What the task asks: Return the following from the records below: each line, word for word, starting with the line that contains "This screenshot has width=1568, height=665." and going on through the line that contains "has width=444, height=381.", with nothing outside that range.

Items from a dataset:
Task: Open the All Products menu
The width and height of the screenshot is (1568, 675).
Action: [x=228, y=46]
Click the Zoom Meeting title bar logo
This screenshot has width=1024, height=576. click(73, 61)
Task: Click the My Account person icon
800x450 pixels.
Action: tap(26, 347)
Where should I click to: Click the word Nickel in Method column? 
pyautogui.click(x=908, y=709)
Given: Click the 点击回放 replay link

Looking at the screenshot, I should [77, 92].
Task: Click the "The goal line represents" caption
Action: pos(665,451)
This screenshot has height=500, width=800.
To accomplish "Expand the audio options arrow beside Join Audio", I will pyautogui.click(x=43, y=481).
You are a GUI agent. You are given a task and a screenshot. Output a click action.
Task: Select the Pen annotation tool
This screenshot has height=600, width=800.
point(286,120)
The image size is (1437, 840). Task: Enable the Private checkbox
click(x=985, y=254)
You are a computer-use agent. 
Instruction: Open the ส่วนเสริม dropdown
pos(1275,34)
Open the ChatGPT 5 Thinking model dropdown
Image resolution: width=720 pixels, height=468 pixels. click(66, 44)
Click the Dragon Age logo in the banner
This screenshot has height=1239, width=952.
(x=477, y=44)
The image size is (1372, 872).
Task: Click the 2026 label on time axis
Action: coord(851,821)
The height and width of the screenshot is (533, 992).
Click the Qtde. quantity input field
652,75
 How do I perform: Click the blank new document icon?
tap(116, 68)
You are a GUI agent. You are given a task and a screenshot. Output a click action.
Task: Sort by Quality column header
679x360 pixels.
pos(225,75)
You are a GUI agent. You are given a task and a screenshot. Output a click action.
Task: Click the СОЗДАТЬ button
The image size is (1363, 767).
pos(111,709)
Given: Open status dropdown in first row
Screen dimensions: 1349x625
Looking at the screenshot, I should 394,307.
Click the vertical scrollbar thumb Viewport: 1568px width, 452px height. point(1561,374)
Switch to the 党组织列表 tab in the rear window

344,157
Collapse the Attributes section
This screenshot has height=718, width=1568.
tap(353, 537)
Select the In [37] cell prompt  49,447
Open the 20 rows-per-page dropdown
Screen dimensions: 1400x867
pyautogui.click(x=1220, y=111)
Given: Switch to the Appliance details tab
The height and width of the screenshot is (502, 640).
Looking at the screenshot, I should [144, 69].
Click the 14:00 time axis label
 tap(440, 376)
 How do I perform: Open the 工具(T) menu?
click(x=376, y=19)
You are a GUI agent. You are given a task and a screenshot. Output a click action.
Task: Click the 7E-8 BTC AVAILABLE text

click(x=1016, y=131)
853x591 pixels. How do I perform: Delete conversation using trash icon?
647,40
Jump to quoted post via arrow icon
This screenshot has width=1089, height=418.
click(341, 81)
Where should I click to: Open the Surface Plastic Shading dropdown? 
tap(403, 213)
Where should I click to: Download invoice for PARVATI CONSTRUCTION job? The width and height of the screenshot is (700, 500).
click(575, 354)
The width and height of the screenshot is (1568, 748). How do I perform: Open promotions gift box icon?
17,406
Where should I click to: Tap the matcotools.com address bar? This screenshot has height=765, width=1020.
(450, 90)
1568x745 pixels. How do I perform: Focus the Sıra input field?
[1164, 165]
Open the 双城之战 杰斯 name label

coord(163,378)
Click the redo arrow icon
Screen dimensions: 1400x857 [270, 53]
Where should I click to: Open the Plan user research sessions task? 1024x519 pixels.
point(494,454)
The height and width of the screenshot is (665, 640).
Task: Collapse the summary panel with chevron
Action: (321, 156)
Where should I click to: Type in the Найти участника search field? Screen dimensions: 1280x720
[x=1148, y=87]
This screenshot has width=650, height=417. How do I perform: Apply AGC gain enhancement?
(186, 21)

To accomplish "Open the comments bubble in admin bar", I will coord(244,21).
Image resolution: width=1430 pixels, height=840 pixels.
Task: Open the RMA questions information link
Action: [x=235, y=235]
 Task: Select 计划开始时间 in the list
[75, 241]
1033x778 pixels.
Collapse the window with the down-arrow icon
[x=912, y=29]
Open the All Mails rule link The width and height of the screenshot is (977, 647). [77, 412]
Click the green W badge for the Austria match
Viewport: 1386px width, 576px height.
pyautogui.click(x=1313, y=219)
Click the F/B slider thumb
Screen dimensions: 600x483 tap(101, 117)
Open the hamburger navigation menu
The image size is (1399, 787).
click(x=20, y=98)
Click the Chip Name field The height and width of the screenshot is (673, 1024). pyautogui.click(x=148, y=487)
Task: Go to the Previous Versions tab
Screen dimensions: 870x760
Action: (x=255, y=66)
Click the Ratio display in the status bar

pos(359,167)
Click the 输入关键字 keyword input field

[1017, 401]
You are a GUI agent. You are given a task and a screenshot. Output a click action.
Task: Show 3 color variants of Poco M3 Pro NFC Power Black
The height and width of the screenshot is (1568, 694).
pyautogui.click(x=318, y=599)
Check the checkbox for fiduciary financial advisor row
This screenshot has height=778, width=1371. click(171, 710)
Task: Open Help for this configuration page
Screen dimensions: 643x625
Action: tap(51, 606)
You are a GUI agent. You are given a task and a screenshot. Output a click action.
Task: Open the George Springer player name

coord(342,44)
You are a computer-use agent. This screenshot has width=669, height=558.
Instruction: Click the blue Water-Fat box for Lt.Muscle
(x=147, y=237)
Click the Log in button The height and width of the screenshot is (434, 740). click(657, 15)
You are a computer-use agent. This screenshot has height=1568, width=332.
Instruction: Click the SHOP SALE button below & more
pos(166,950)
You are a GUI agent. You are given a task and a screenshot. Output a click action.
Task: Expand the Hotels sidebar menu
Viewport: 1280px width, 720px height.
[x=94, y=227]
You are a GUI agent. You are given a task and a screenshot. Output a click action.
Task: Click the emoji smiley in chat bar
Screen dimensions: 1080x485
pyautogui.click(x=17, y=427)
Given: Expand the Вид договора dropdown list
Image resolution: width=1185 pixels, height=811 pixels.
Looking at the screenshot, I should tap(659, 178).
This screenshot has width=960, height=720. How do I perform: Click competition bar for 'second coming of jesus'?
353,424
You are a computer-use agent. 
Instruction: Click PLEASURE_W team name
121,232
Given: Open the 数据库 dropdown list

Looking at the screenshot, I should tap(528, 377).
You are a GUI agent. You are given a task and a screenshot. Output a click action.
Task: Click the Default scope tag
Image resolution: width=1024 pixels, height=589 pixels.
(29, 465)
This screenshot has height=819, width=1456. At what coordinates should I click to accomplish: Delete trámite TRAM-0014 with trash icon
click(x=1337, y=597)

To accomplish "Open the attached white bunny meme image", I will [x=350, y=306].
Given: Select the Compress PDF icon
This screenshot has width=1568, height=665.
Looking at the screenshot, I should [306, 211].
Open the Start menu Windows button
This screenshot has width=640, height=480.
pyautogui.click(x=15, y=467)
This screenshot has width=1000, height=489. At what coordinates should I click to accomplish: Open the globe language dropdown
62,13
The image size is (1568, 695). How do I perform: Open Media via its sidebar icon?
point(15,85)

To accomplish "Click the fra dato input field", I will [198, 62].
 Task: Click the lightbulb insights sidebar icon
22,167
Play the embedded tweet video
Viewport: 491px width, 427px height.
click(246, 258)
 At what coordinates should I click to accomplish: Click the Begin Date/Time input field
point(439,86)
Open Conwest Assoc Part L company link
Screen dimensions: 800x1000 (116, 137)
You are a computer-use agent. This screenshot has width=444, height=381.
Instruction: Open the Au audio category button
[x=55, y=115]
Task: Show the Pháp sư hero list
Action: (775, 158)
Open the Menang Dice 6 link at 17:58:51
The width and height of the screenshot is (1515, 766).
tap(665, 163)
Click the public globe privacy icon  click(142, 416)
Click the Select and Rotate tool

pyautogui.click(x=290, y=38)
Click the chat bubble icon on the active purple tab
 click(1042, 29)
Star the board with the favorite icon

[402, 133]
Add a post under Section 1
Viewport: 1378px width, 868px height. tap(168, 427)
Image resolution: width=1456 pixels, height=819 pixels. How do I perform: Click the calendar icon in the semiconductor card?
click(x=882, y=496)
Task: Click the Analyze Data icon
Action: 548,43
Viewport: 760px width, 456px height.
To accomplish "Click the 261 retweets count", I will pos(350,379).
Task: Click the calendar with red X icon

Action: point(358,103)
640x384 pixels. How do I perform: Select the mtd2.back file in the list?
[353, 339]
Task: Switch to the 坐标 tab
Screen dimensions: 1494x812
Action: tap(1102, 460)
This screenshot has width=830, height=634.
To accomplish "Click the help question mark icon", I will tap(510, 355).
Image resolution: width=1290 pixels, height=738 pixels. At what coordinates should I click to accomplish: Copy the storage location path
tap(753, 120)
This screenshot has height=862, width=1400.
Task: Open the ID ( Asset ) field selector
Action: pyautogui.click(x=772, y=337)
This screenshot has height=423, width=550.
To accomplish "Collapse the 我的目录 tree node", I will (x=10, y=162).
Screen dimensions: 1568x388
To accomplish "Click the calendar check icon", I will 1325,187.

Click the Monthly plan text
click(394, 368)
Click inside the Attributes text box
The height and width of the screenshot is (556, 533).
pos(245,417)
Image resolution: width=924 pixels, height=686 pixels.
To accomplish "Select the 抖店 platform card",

Solution:
This screenshot has width=1568, height=665.
Looking at the screenshot, I should [306, 211].
Open the Start menu Windows button
This screenshot has width=640, height=480.
pyautogui.click(x=15, y=467)
This screenshot has width=1000, height=489. At what coordinates should I click to accomplish: Open the globe language dropdown
62,13
The image size is (1568, 695). How do I perform: Open Media via its sidebar icon?
point(15,85)

To accomplish "Click the fra dato input field", I will [198, 62].
 Task: Click the lightbulb insights sidebar icon
22,167
Play the embedded tweet video
Viewport: 491px width, 427px height.
click(246, 258)
 At what coordinates should I click to accomplish: Click the Begin Date/Time input field
point(439,86)
Open Conwest Assoc Part L company link
Screen dimensions: 800x1000 (116, 137)
You are a computer-use agent. This screenshot has width=444, height=381.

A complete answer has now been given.